→ **RECORDS SUPPLIED**:
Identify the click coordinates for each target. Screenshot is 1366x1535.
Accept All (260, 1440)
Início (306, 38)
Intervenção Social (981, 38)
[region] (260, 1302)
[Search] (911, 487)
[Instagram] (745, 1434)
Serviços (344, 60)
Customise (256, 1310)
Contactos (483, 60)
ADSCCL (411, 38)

→ **GOAL OF THE EXERCISE**: The answer must be the line containing "Accept All (260, 1440)" and every line after it through the last line of the records above, repeated exactly.

→ **TASK RESPONSE**:
Accept All (260, 1440)
Início (306, 38)
Intervenção Social (981, 38)
[region] (260, 1302)
[Search] (911, 487)
[Instagram] (745, 1434)
Serviços (344, 60)
Customise (256, 1310)
Contactos (483, 60)
ADSCCL (411, 38)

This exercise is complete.